Bundeswirtschaftsminister Robert Habeck (Grüne) hatte ein Energiesparpaket vorgestellt, das die Haushalte stärker in die Pflicht nimmt und verbindliche "Heizungschecks" vorschreibt. Zudem soll der Verbrauch in öffentlichen Gebäuden und Firmen sinken.

Der Chef der Netzagentur versicherte, man wolle dafür sorgen, eine Gasmangellage in Deutschland zu verhindern. Auch habe er im Blick, dass der Süden nicht benachteiligt werde. Man arbeite daran, Gas aus Frankreich über das Saarland in den Süden zu transportieren. Grundsätzlich haben demnach Privathaushalte bei Ausfällen der Gasversorgung Vorrang vor Unternehmen.
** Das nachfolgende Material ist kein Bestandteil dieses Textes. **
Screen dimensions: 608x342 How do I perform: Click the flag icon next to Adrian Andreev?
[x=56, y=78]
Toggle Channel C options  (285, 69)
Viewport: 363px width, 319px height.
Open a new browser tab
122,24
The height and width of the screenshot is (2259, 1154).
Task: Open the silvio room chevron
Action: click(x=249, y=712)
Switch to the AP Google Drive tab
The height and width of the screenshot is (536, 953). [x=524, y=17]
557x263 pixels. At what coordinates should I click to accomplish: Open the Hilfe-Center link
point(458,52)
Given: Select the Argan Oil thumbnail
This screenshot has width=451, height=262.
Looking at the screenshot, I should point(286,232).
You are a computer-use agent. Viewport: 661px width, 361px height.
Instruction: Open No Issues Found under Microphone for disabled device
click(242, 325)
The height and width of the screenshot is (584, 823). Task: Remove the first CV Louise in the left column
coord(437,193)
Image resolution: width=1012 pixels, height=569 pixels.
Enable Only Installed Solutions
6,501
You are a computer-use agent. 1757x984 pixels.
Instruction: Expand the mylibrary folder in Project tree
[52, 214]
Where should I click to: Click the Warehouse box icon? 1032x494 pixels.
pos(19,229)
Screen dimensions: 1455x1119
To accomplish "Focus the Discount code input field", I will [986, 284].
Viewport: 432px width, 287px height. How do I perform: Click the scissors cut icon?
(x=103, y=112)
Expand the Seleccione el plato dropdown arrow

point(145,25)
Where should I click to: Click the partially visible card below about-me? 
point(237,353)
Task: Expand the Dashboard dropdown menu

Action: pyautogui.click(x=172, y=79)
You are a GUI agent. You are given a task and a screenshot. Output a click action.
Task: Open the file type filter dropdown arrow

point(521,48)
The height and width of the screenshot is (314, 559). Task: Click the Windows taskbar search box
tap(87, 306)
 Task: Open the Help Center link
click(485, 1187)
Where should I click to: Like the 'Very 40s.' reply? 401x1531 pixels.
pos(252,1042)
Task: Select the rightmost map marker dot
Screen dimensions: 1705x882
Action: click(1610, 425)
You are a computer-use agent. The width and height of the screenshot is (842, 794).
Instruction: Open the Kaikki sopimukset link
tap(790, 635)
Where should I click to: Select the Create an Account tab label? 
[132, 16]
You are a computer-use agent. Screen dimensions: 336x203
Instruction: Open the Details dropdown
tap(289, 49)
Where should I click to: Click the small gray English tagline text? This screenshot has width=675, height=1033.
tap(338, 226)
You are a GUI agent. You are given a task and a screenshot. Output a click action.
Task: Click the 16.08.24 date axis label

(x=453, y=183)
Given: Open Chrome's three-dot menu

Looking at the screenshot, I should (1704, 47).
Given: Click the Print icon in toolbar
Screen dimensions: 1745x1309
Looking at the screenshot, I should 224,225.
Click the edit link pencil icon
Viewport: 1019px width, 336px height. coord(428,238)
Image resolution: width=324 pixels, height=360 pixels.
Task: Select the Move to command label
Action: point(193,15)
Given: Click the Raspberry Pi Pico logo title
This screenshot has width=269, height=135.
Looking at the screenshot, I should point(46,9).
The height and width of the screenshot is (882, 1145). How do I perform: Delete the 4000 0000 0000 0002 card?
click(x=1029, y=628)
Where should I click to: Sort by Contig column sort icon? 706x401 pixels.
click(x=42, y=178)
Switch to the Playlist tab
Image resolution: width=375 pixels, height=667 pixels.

Die Flächenländer Baden-Württemberg und Bayern sind nach Angaben von Statistikern im Bundesvergleich besonders wirtschaftsstark. Beim Bruttoinlandsprodukt pro Einwohner lagen die Stadtstaaten Hamburg und Bremen im vergangenen Jahr zwar an der Spitze, es folgten dann aber Bayern und Baden-Württemberg.